About this exercise |
Begin at the line that holds "The width and" and copy each line exactly until the data below ends, including that last line but no pictures.
::: Data extracts
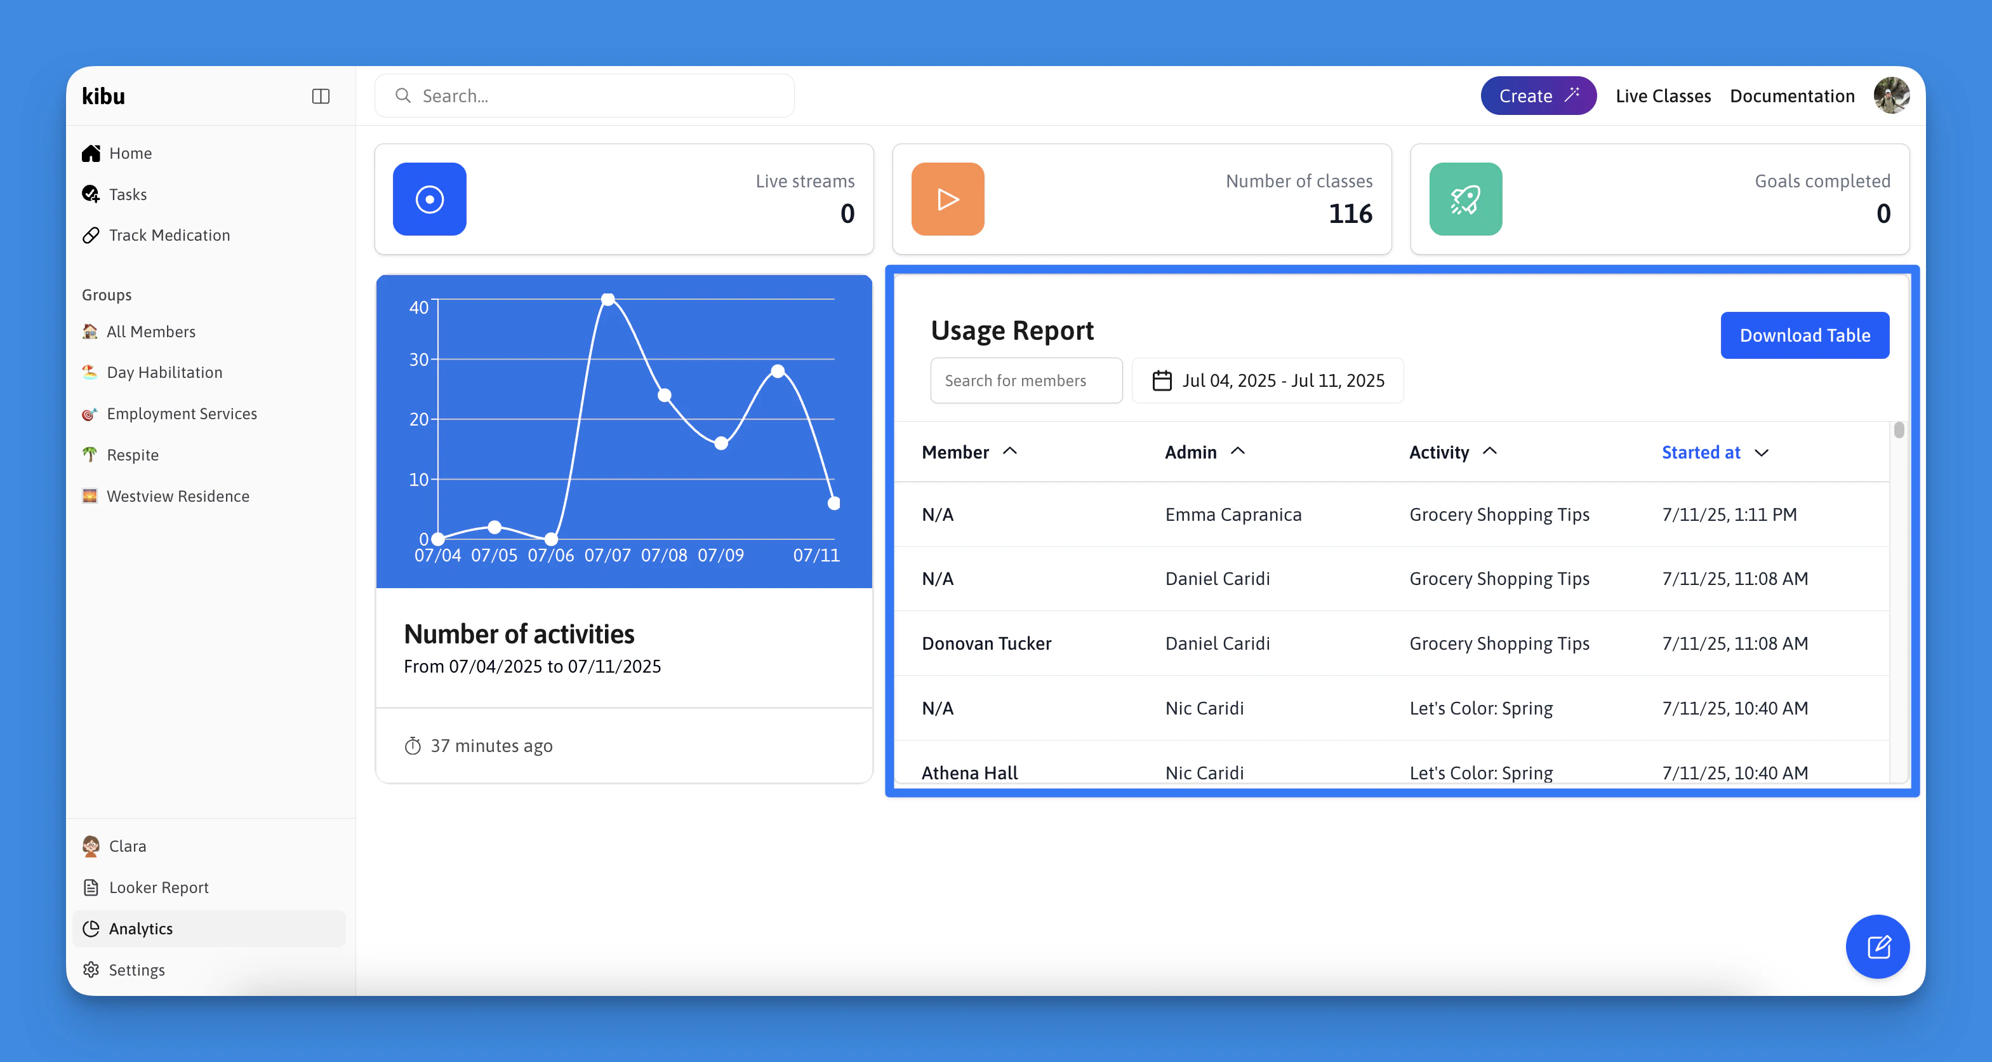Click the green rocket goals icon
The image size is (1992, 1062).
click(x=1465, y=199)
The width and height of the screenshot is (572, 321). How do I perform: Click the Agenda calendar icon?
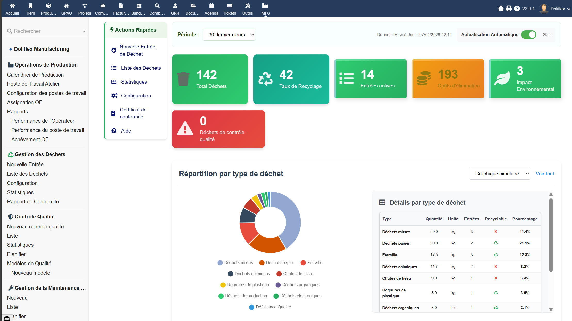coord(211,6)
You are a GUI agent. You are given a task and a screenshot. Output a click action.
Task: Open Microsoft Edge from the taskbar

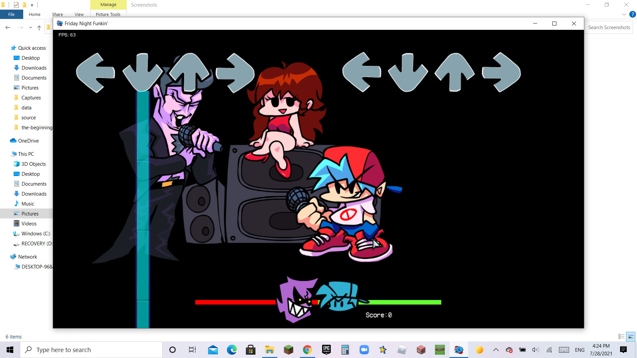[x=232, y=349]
::::::
Response to this exercise |
The width and height of the screenshot is (572, 321). How do I perform: Click the Agenda calendar icon?
coord(211,6)
You are a GUI agent. You are given a task and a screenshot. Output a click action.
Task: Open Microsoft Edge from the taskbar

[x=232, y=349]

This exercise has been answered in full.